The regulatory framework for online gambling recently took a wild turn when the Department of Justice Office of Legal Counsel (“OLC”) announced its view that the Wire Act (18 U.S.C. § 1084) applies to all forms of gambling—not merely sports betting. This marked a 180-degree reversal from the stance the OLC took just seven years earlier. The OLC’s 2011 opinion—which itself departed from public positions the DOJ had previously taken—was the foundation upon which today’s state-regulated online gambling industry is built. Four states—Delaware, Nevada, New Jersey and Pennsylvania—currently allow online gambling, and Michigan came close to legalizing it at the end of last year, although outgoing Governor Snyder vetoed the bipartisan bill in a surprise move. The OLC’s follow-on announcement gives now-unlawful online gambling businesses 90 days to bring their operations into compliance with federal law before Wire Act enforcement will begin under this newly expanded view. Below, we contemplate what enforcement of the industry will look like in light of this recent announcement.
Perhaps we will see a Cole memo-esque enforcement regime, where the feds will exercise discretion not to prosecute well-behaved online gambling businesses operated in accordance with robust state regulatory frameworks. After all, legal online gambling businesses and their service providers are already subject to extensive vetting, and in Delaware, online gambling is state-run. Regardless, we expect the DOJ to publish internal guidelines for how the feds should prosecute cases—this is a model that has been used in other areas, and would presumably outline the specific factors under which proposed enforcement would be reviewed and approved.

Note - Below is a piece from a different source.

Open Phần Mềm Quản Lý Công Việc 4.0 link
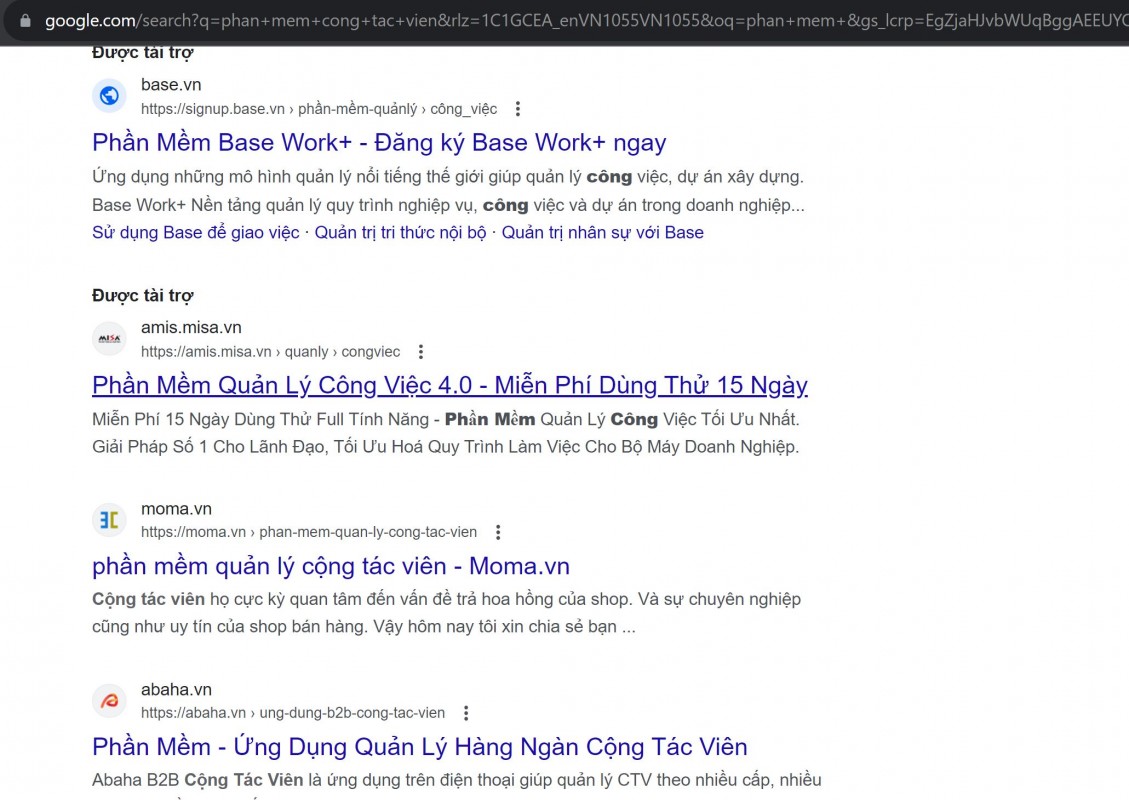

The OLC memo itself previews other likely outcomes, including legal challenges from the very industry that it seeks to dismantle. Indeed, OLC suggests that the likelihood of legal challenges and the added benefit of judicial interpretation of the Wire Act weighs in favor of reversing its 2011 stance. (Our legal eagle readers may also be interested to know that OLC’s reversal is particularly unusual given that the office prides itself on its independence and purportedly abides by the guiding principle that past OLC opinions should be given “great weight” and “should not [be] lightly depart[ed] from . . . particularly where they directly address and decide a point in question.”). In that respect, it’s worth noting that at least two federal circuits have reached the opposite conclusion and held that the Wire Act applies only to sports betting. Notably, one of these decisions dates back to 2001—well before the 2011 OLC opinion that birthed the legal online gambling industry. The OLC also suggests that Congress could step in to clear up the confusion over the proper scope of the Wire Act and to protect the reliance interests of the industry, although with reports of powerful gaming interests seemingly supportive of the OLC opinion, we think that an unlikely outcome.

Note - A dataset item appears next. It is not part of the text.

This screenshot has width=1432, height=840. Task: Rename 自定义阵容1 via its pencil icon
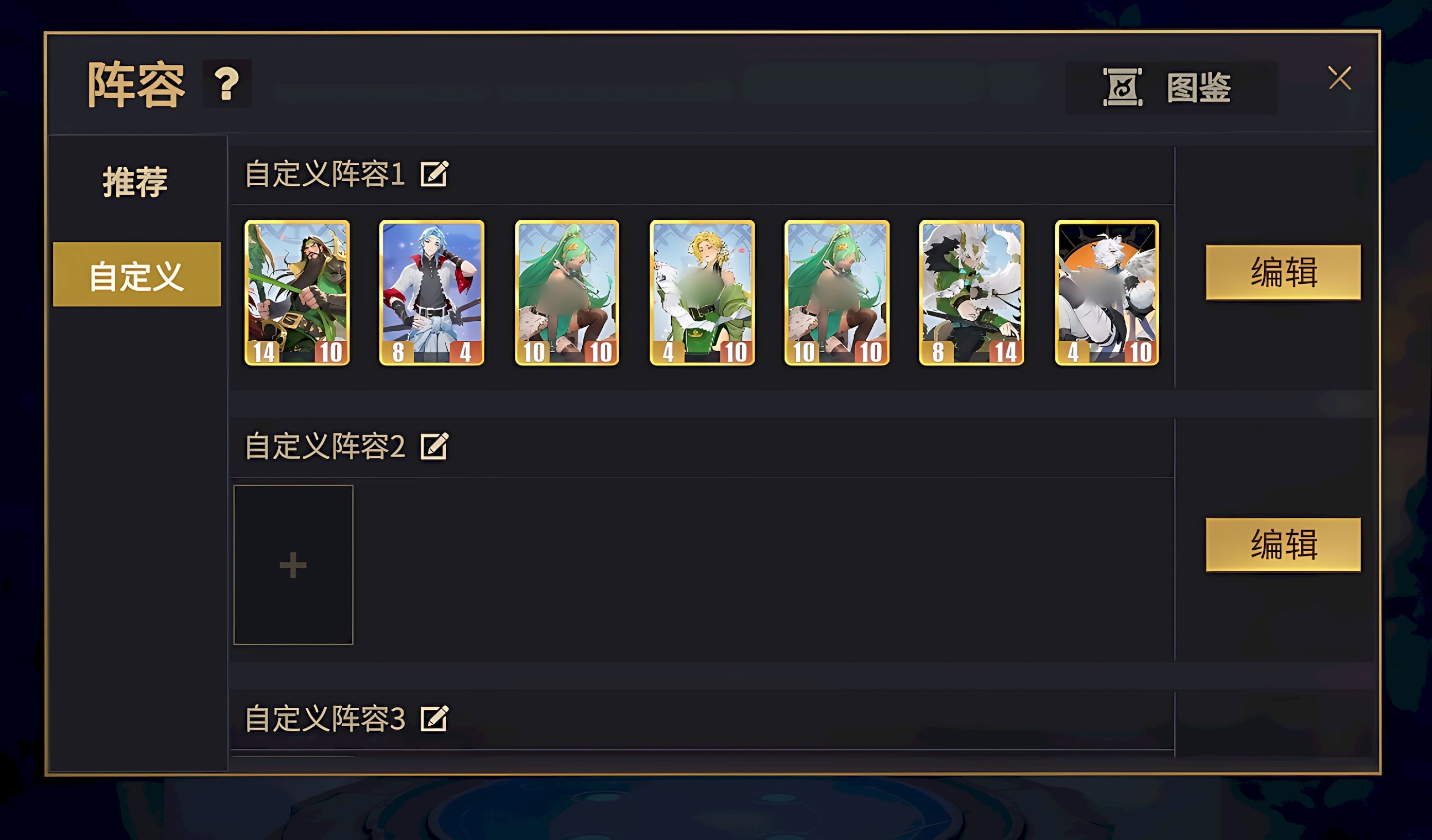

The new OLC opinion is surprising on many levels, not least of which because it comes so closely on the heels of the Supreme Court’s May 2018 Murphy decision, which paved the way for legalized sports betting—but for the Wire Act. Indeed, after Murphy held that the 1992 Professional and Amateur Sports Protection Act (“PASPA”), which prohibited states from legalizing sports betting, was unconstitutional, several states passed laws authorizing regulated sports betting.

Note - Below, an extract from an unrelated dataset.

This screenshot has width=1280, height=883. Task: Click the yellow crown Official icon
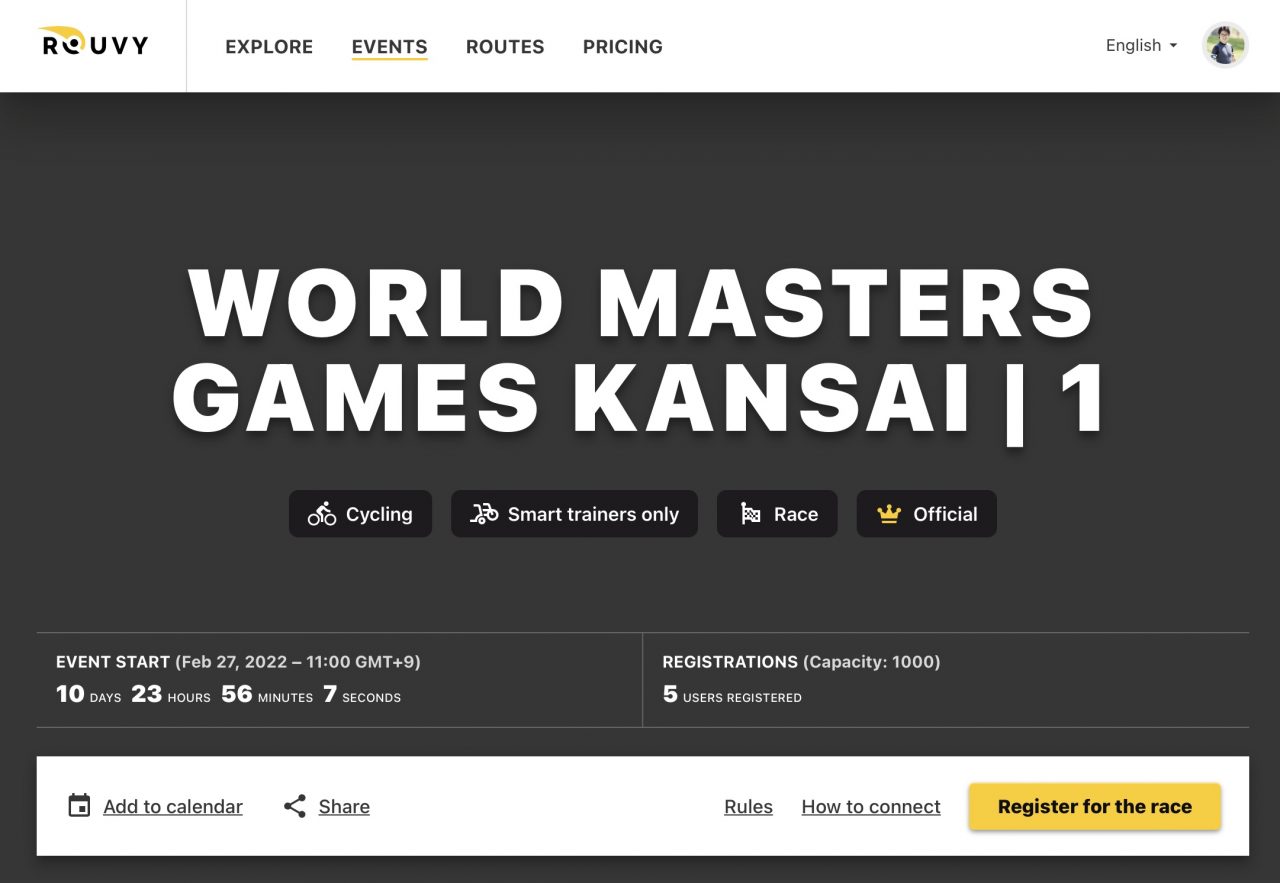point(889,514)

Even though states were free to legalize sports betting after the fall of PASPA, the Wire Act still stood as an obstacle to online sports betting. That’s because it prohibits both wire transmissions of “bets or wagers” and “information assisting in the placing of bets or wagers,” but exempts only the latter when the transmission is from one legal state to another legal state. Undeterred, states and sports betting operators alike seemed comfortable with that risk, possibly in reliance on the much newer Unlawful Internet Gambling Enforcement Act of 2006 (“UIGEA”). The UIGEA looks to state law to define what constitutes “unlawful internet gambling” and expressly states that “intermediate routing of electronic data shall not determine the location or locations in which a bet or wager is initiated, received, or otherwise made.” In other words, if the bet or wager is legal in the state(s) where it is placed and received, then it does not violate the UIGEA, even if the information transits an unlawful state on its way through cyberspace.
Any states and operators thinking that the 2006-enacted UIGEA (where the “IG” stands for internet gambling) surely would trump the Wire Act—enacted long before the internet in 1961—were disabused of that notion last week when the OLC went out of its way to conclude “that the 2006 enactment of UIGEA did not alter the scope of the Wire Act.”